**Extracted entries:**

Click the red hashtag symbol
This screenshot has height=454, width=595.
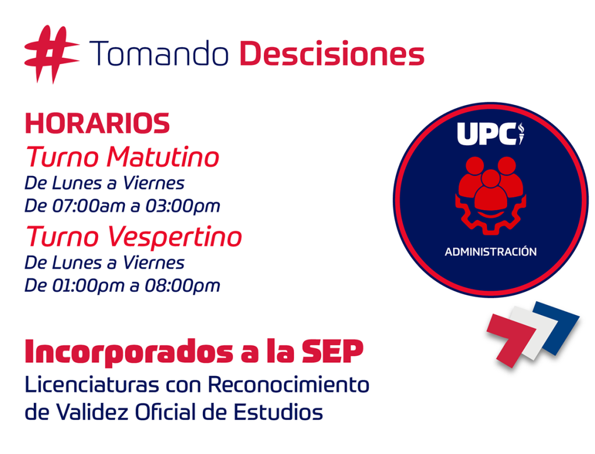(52, 54)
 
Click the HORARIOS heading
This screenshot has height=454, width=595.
(97, 123)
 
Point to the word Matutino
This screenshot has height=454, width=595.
(163, 157)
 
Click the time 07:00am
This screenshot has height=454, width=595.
(88, 206)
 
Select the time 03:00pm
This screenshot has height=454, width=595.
(182, 206)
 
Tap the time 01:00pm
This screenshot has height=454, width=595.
(88, 286)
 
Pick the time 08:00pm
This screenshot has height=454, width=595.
(182, 286)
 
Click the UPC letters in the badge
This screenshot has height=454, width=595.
(487, 134)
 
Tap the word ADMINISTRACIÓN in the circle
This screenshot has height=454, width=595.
(490, 251)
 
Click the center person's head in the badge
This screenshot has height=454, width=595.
(491, 178)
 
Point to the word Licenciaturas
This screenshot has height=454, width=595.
(92, 384)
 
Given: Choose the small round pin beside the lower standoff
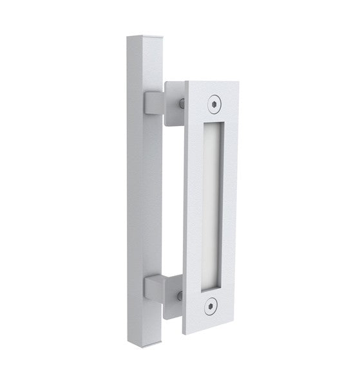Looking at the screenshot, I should coord(180,295).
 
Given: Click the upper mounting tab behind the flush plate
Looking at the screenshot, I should coord(172,103).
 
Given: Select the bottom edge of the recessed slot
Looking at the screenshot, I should coord(214,285).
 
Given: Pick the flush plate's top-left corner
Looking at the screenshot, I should coord(186,81).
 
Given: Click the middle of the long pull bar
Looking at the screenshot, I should coord(143,193).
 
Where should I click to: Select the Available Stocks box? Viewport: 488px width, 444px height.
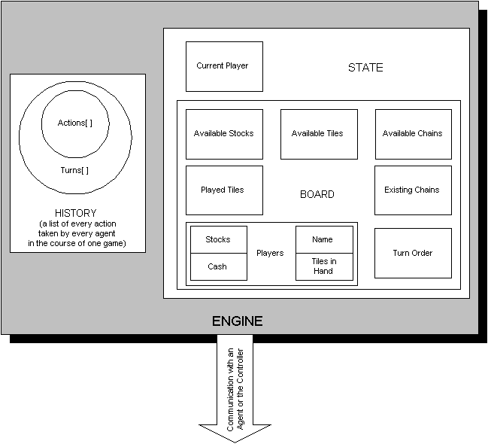[224, 134]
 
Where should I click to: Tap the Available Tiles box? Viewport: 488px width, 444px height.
[318, 134]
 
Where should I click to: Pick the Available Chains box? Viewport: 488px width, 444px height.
[413, 134]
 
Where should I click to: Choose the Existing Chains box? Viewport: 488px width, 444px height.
[413, 190]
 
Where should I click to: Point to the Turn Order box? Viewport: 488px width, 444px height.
[413, 253]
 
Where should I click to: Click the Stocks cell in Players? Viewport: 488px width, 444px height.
[218, 240]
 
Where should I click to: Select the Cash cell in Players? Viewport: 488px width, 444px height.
[218, 266]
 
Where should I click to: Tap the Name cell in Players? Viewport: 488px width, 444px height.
[323, 240]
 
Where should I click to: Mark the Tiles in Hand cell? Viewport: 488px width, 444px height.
[323, 266]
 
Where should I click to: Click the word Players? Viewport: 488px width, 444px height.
[270, 253]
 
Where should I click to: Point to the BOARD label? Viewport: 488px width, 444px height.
[317, 195]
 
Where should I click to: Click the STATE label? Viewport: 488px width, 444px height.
[365, 68]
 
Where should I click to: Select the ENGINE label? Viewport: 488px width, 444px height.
[237, 321]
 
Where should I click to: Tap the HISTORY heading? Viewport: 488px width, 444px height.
[76, 214]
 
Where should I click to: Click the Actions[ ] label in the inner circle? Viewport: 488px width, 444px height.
[75, 123]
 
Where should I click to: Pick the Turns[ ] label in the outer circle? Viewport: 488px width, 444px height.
[74, 170]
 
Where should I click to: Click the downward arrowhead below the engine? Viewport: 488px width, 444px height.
[235, 433]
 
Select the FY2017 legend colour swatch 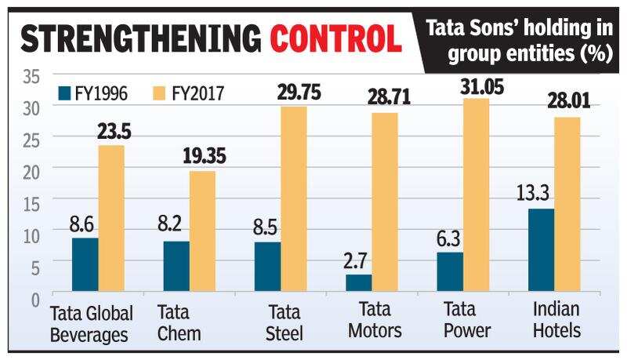[x=156, y=94]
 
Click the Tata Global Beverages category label [x=91, y=322]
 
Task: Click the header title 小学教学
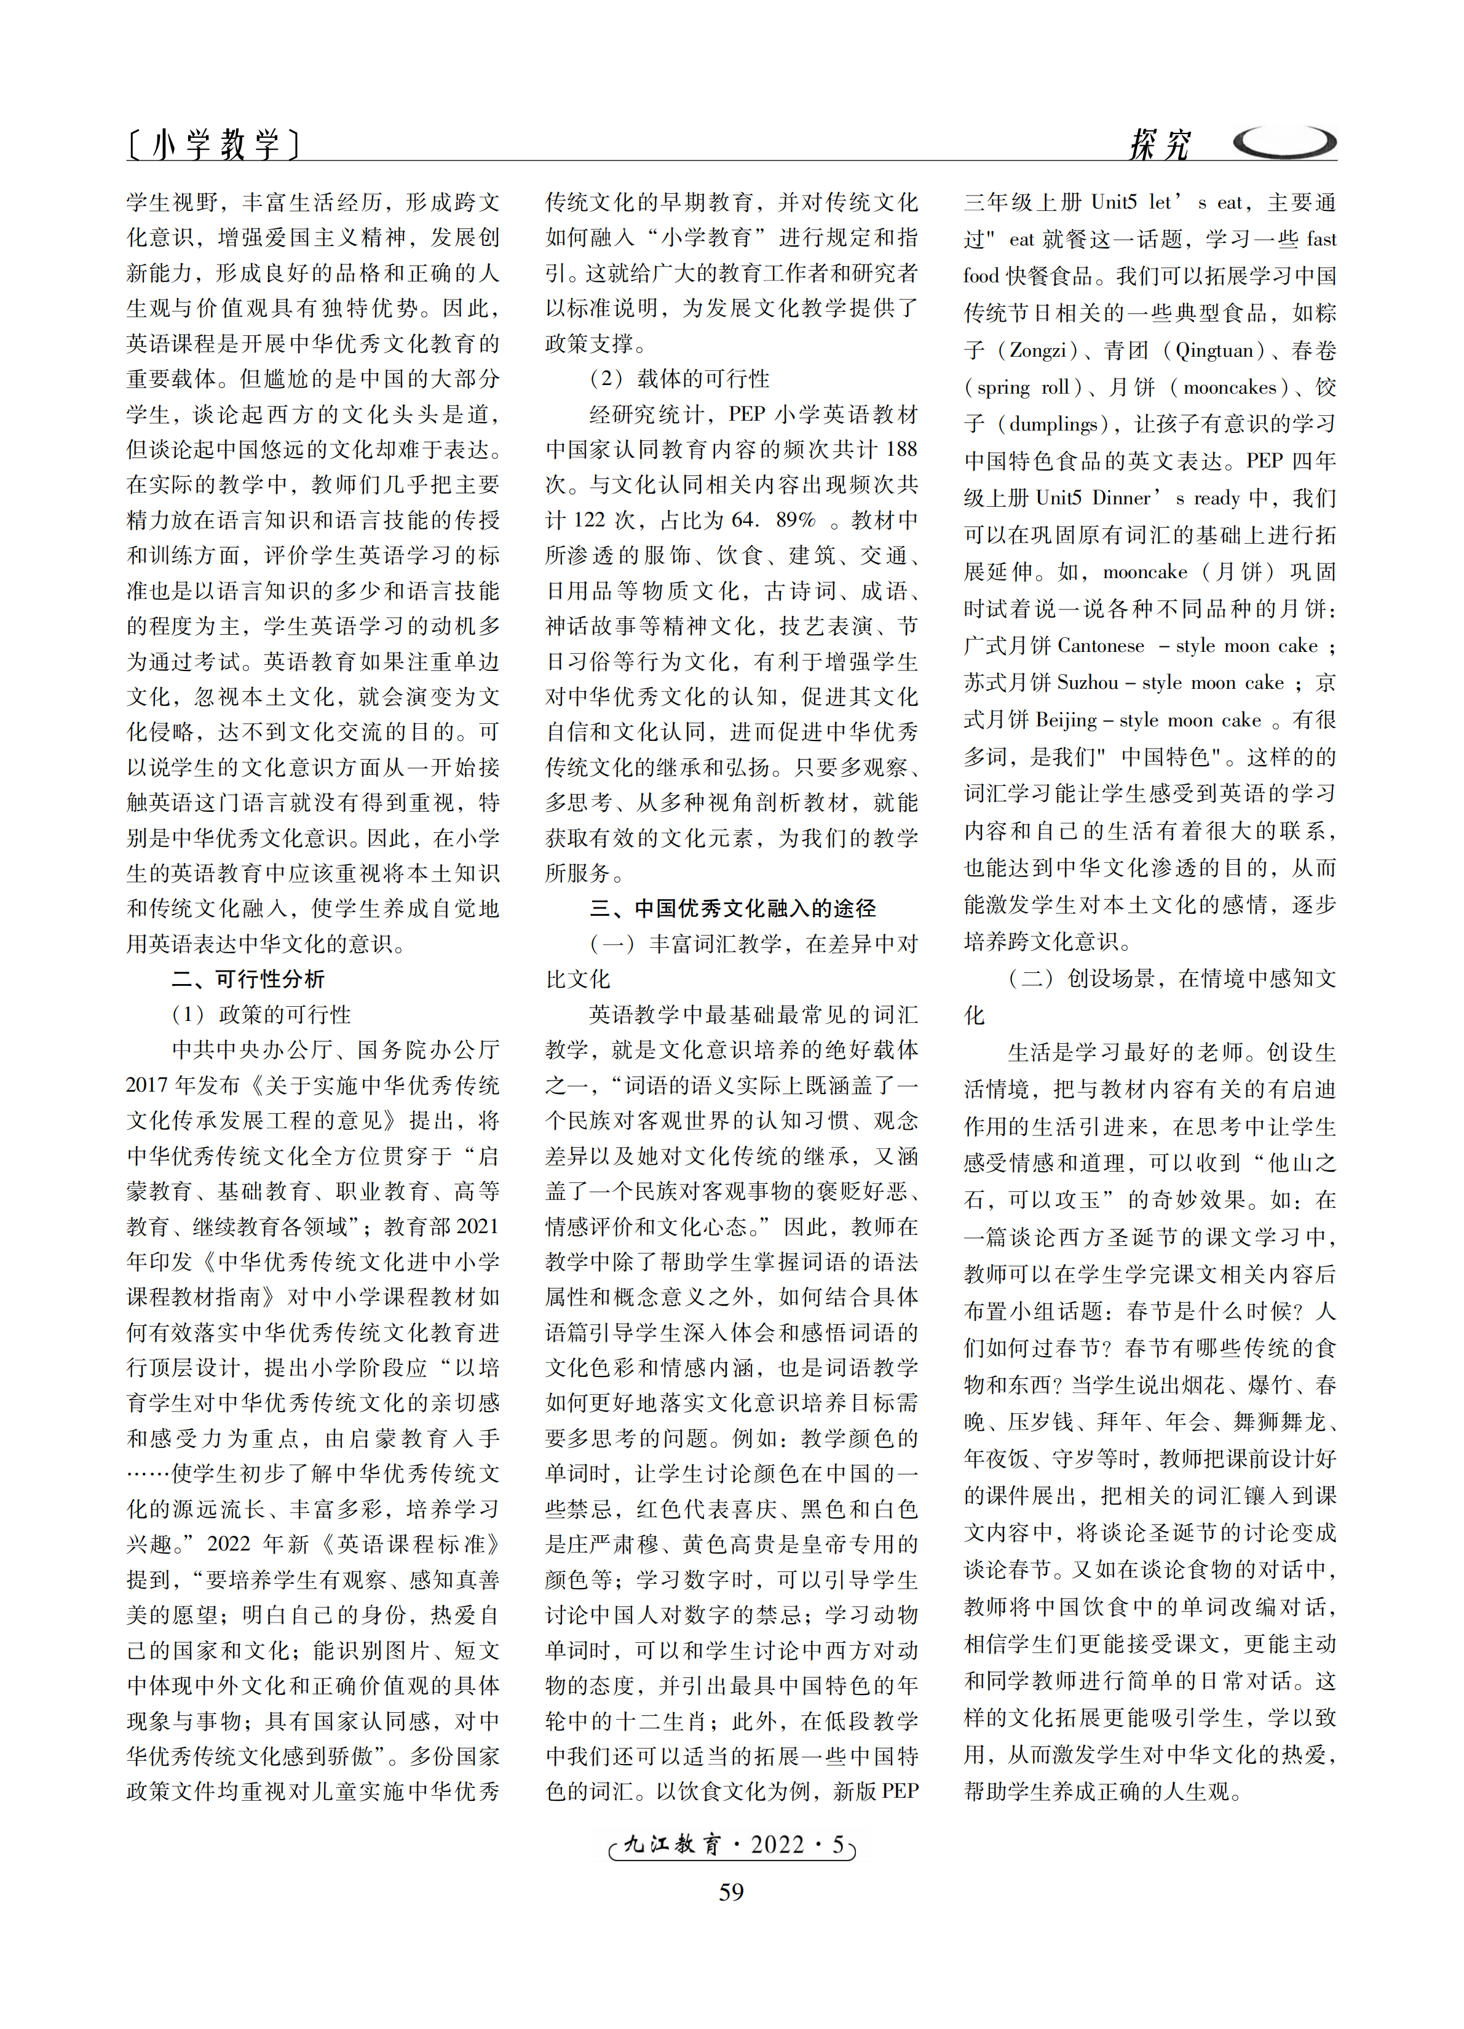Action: click(x=215, y=144)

**Objective:** Tally the lines in the entries above that contain the word "Point". What is the total? Reply with the number alone.

**The completed task:** 4